Mobile easels include everything that goes by land, sea or air. My friend Toni Onley used to paint from the cockpit of his amphibian Lake Buccaneer. Floating studios permit the marvel of drifting — silent, Zen-like contemplation and rendering along waterways. There’s nothing like a rowboat or canoe — tethered or not. A small custom unit can be made to fit a kayak — the “Keasel” — where water-based brush swizzling is a piece of cake. A few years ago I built an “Art-Dog,” a mobile paintbox I towed behind my bike. I actually patented the unit but no one was interested. If you want to paint using a trail bike, set the kickstand and paint facing backwards.

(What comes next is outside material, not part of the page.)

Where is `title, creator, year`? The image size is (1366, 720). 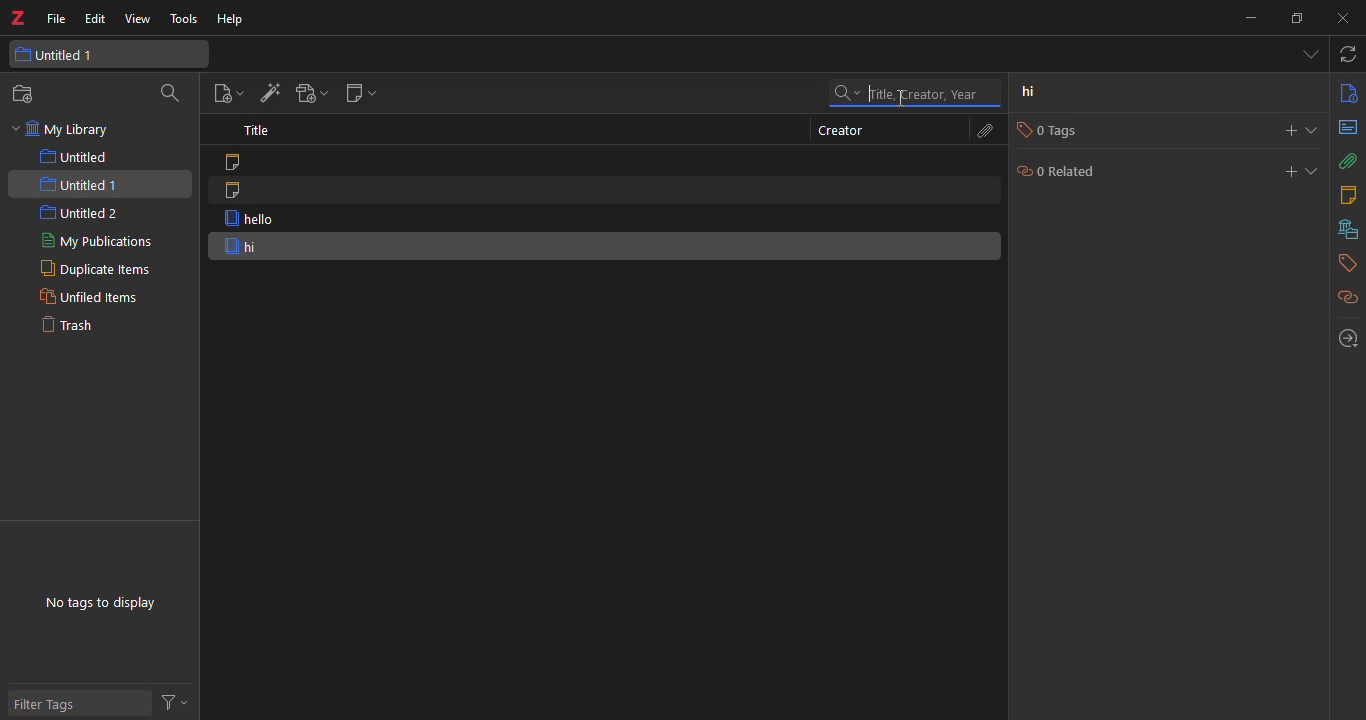 title, creator, year is located at coordinates (914, 93).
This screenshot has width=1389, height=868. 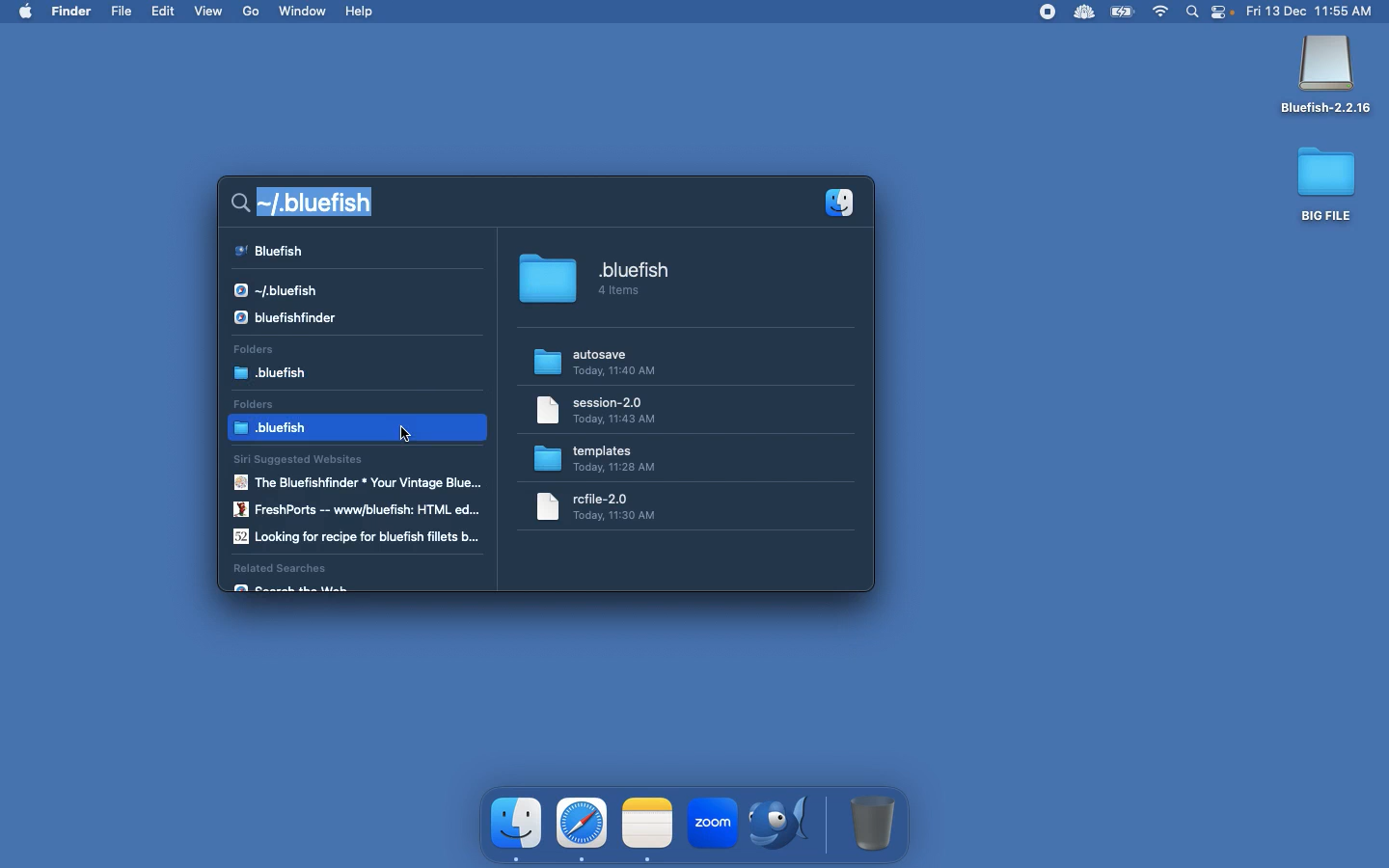 I want to click on note, so click(x=647, y=820).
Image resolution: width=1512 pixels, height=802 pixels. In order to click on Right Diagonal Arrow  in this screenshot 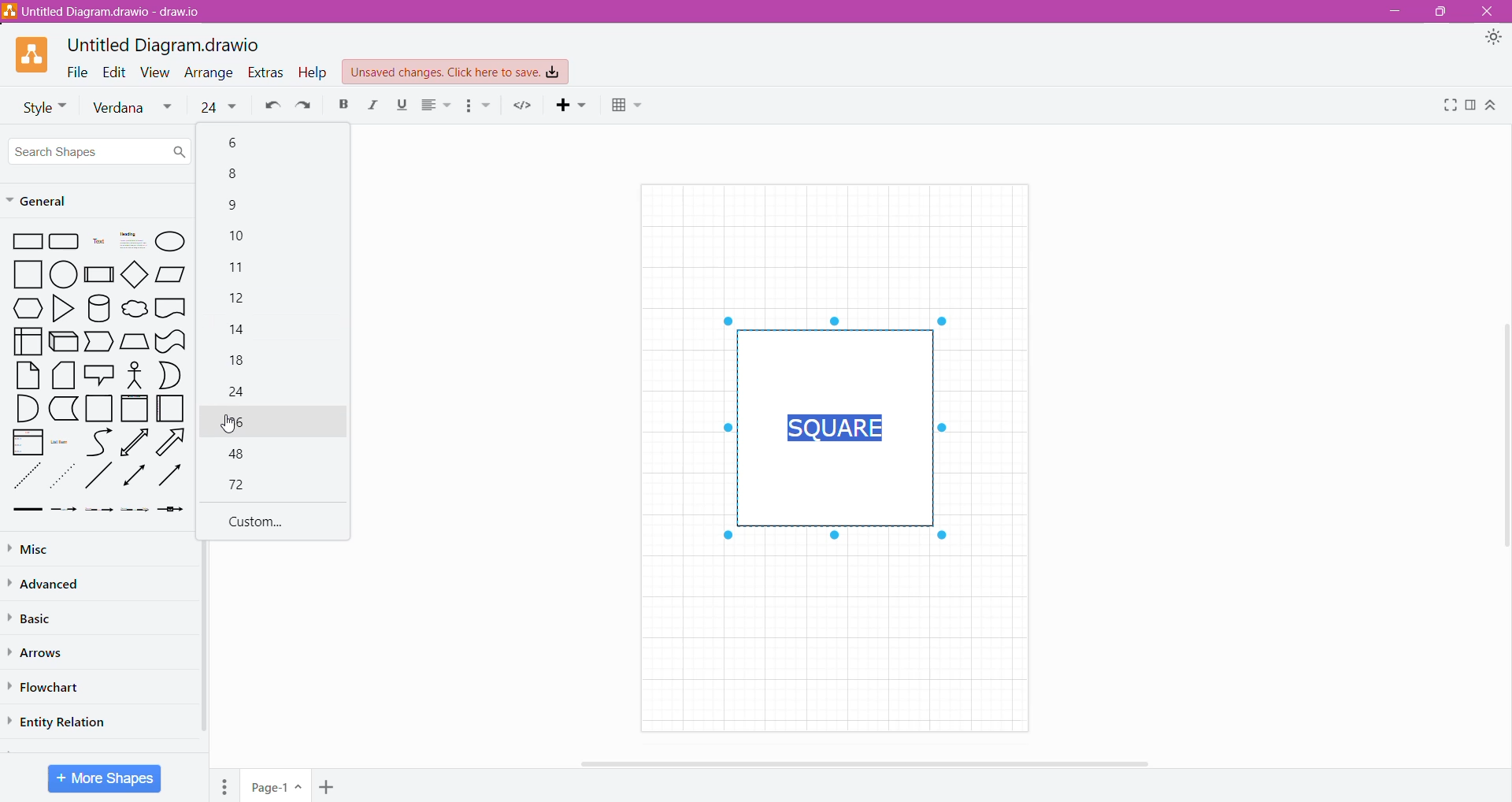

There’s nothing wrong with the family car. The back seat is the cocoon of choice on rainy days — on sunny ones you might try standing up in the moonroof with the paintbox and other stuff in front of you on the roof. Make sure you’ve come to a stop if you decide to paint behind the wheel. Small hooks or screw eyes in the back of the canvas permit bungeeing to a nicely angled steering wheel. Ultimate comfort comes with a motorhome, where setting up at the picture window can give a new view every day.
For really remote, nearly inaccessible terrain, nothing beats a quad. ATVs improve bush travel and open up areas previously only suitable for hiking. A stable painting platform when you arrive, the only downside is the racket they make in getting there. I’ve noticed when other people drive them in the wilderness the racket bothers me more than when I’m making it. Yesterday, in western Ontario, I drove 75km to a precious place that would have taken several days to hike into. There were six of us quadders in the party, so if any tree-huggers got exercised I had help in fighting them. As it was we saw no one but a solitary moose, and he seemed blasé to our passage. The paintbox was bungeed to the carrier rack and I faced rearwards to paint.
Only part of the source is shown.